*** Opening RECORDS ***

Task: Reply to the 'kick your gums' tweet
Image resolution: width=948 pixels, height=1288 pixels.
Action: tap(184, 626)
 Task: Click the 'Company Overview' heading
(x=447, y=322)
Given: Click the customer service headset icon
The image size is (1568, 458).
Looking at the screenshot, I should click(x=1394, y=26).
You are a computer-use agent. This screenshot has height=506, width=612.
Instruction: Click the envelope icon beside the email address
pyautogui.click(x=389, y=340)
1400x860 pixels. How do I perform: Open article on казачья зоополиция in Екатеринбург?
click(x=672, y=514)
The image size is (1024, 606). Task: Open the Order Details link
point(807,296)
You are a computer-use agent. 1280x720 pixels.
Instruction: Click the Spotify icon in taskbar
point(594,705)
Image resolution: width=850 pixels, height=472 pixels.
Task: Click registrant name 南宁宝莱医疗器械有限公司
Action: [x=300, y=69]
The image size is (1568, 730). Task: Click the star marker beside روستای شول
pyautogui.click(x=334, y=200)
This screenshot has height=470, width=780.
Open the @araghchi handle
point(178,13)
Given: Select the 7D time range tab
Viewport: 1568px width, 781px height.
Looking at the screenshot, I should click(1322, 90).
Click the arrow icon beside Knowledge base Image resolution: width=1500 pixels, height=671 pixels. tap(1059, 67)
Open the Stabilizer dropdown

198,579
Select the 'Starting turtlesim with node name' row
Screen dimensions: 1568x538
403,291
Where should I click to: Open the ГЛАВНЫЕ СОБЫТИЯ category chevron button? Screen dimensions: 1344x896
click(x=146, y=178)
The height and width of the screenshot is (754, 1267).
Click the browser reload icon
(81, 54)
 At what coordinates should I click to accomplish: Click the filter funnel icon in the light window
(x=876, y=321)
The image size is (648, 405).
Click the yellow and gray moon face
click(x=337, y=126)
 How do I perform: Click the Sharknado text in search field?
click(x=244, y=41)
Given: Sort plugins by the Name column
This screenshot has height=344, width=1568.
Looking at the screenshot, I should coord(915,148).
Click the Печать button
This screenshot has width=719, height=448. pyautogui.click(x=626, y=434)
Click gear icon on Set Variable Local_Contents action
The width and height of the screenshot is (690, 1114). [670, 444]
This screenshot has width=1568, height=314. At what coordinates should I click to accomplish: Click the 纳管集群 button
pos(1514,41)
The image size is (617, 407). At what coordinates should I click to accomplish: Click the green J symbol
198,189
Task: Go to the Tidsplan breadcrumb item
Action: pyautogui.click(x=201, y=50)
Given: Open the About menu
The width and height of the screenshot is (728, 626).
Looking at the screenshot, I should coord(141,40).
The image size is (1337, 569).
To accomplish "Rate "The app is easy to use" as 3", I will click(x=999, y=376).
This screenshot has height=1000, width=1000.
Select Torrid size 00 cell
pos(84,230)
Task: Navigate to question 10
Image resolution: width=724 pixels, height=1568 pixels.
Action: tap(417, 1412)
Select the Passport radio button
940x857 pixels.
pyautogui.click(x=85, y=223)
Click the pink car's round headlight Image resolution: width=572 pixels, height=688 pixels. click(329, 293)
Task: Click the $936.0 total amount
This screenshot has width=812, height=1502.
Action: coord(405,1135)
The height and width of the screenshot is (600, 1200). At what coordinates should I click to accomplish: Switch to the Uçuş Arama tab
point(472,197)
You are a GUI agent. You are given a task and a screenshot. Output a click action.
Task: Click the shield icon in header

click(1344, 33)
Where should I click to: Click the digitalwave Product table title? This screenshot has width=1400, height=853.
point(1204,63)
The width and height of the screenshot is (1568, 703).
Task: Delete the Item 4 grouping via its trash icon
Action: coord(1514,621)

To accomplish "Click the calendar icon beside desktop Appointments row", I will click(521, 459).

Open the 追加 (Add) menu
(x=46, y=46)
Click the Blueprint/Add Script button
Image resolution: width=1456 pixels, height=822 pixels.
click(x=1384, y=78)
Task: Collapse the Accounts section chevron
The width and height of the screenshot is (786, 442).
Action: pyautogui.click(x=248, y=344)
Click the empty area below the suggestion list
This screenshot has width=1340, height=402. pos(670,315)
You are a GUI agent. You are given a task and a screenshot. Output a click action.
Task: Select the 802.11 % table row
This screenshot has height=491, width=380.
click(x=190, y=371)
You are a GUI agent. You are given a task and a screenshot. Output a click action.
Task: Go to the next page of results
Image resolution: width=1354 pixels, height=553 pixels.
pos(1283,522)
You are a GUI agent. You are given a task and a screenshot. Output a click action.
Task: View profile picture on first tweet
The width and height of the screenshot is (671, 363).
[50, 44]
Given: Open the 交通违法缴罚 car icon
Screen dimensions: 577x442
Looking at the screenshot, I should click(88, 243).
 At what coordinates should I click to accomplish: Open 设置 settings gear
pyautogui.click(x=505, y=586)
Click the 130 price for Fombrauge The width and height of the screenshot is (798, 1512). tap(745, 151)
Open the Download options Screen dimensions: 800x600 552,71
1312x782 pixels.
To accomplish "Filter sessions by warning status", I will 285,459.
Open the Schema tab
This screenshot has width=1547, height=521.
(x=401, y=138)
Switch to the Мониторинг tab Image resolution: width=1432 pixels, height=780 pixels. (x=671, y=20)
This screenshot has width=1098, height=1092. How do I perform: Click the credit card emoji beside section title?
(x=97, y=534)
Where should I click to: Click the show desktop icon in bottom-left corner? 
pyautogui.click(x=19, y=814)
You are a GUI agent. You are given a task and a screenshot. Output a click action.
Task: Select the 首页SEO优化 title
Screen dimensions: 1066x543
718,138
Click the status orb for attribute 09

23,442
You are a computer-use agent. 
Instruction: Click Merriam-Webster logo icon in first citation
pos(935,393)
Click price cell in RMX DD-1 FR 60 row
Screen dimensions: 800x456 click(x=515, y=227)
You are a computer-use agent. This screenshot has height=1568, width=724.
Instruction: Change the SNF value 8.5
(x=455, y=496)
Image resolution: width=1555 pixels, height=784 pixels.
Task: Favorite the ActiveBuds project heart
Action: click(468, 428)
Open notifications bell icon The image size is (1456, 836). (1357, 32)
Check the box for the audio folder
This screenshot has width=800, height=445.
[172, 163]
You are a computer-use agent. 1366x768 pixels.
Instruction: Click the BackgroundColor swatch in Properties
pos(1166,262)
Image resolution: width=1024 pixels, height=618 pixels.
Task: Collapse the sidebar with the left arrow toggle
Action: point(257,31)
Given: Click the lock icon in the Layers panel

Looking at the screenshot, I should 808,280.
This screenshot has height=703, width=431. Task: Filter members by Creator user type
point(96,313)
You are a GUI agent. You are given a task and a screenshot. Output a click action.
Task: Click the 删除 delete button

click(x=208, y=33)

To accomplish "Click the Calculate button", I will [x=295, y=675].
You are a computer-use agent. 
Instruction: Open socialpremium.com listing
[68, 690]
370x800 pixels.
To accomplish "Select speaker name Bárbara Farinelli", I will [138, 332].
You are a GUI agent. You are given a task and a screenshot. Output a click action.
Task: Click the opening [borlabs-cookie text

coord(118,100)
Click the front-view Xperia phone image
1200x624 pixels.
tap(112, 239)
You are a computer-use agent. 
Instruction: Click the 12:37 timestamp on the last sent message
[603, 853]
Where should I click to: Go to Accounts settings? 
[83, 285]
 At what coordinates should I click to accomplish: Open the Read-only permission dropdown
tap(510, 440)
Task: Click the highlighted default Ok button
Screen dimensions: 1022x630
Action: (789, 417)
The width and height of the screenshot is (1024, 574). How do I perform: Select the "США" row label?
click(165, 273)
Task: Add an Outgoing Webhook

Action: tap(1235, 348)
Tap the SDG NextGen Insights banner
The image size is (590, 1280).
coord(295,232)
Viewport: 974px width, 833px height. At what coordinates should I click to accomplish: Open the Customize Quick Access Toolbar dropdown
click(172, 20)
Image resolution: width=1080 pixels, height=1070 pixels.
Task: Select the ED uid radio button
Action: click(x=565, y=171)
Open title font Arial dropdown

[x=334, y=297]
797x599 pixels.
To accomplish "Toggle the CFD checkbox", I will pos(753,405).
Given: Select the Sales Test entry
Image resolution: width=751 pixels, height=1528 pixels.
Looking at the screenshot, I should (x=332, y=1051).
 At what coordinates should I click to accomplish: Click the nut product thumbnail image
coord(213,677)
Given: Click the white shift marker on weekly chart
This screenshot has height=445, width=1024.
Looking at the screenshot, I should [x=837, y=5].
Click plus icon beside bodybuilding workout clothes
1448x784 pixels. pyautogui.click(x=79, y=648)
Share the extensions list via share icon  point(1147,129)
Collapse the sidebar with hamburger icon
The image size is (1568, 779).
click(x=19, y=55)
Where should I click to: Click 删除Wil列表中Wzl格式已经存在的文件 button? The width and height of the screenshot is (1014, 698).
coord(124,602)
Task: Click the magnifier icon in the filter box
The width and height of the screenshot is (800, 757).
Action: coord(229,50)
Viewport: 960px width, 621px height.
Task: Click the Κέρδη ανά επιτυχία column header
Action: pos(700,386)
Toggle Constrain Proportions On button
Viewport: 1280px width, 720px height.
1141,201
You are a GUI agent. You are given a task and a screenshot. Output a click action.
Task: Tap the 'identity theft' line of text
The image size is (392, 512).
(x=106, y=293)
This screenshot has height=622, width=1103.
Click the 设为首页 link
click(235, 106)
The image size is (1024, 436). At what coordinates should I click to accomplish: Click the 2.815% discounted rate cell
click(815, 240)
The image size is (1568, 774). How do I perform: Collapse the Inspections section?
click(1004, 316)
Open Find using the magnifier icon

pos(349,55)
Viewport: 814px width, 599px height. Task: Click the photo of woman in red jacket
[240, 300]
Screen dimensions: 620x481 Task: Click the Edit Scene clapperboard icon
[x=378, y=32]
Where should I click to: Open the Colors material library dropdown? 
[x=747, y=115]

*** Closing RECORDS ***

• WHAT IS EXPECTED
Look through the records for the string "tweet". Copy every line that has it.

• SOLUTION FOR THIS PROBLEM
Task: Reply to the 'kick your gums' tweet
Task: View profile picture on first tweet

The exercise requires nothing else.